Como la otra vez, mientras cabalgaban a través de aquel túnel de oscuridad que cruzaba el bosque, le abandonó el sentido del tiempo. Seguramente no habían transcurrido más que unos minutos, pero a él -y como iba a descubrir más tarde, también a los demás- le parecieron horas. Lancelot respiró contento cuando salieron por fin del bosque y apareció ante ellos el desfiladero sembrado de cantos rodados.

Los caballos todavía tenían que andarse con más ojo que a la ida, pues se escurrían a causa de la considerable bajada. Bajo los cascos de sus pezuñas saltaban las piedras que, rodando, formaban pequeños aludes que se deslizaban hacia el valle. Pero finalmente lograron alcanzar el pie de la colina sin que ocurriera ninguna desgracia. Sin embargo, Arturo frenó la marcha de golpe y levantó alarmado la cabeza.

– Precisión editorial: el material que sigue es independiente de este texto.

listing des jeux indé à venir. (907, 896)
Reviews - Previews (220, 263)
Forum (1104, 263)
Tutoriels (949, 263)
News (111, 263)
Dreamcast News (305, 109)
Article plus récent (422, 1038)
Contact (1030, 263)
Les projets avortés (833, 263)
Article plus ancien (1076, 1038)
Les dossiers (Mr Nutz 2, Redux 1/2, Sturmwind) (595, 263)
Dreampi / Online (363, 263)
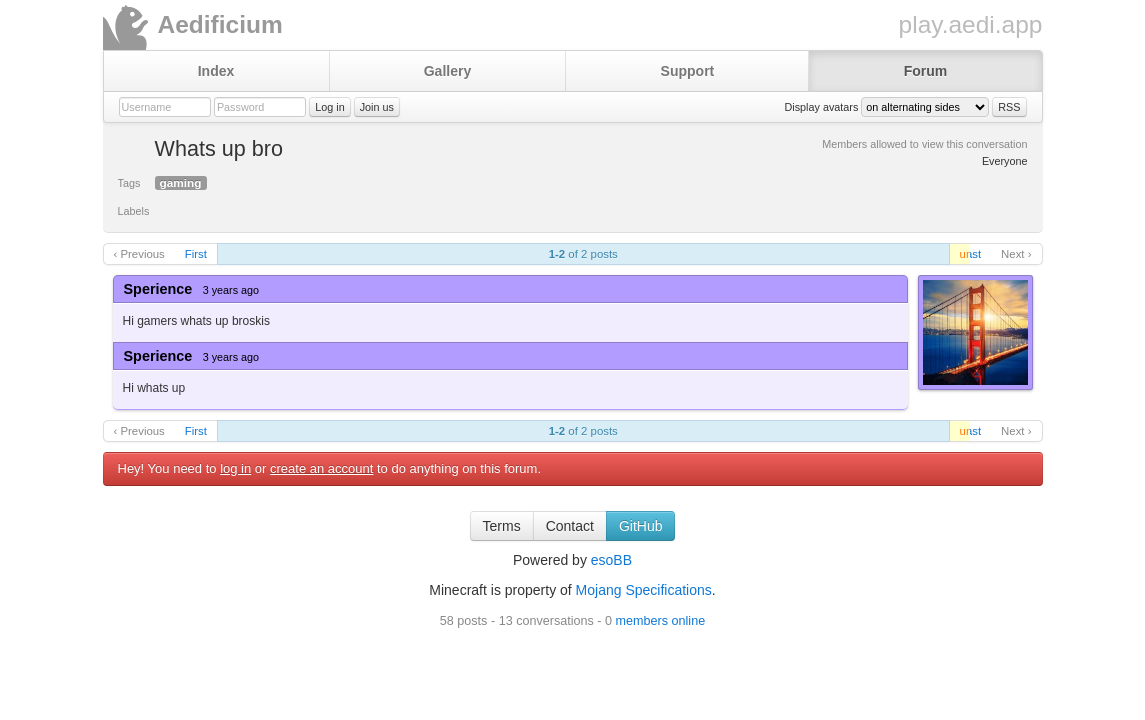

– ¿Qué os sucede? -preguntó Lancelot.

– Hay algo que no va bien -respondió Arturo a media voz-. Aquí tendrían que estar nuestros hombres, pero no hay nadie.

El campamento se encontraba en el siguiente recodo del camino como sabía Lancelot perfectamente, aunque no podía decirlo. En lugar de eso, chascó los dedos y el unicornio se acercó obediente. Lancelot se cambió a la silla del corcel con la barda de plata, sujetó el escudo a su brazo izquierdo y desenvainó la espada. Luego, adelantó a Arturo sin decir nada y se puso a la cabeza del pequeño grupo.

No se sorprendió cuando dio la vuelta al sendero y se encontró ante el campamento. Fue como si lo hubiera sabido, y no sólo intuido. El campamento estaba devastado. Los criados y escuderos que habían acompañado a Arturo y a sus caballeros yacían muertos en el suelo. La saña de los atacantes había sido tan grande que no habían respetado ni a los caballos: más de diez cadáveres de animales estaban diseminados entre los hombres. La hoguera daba muestras de haber sido pisoteada y las dos tiendas que los hombres habían instalado, destrozadas.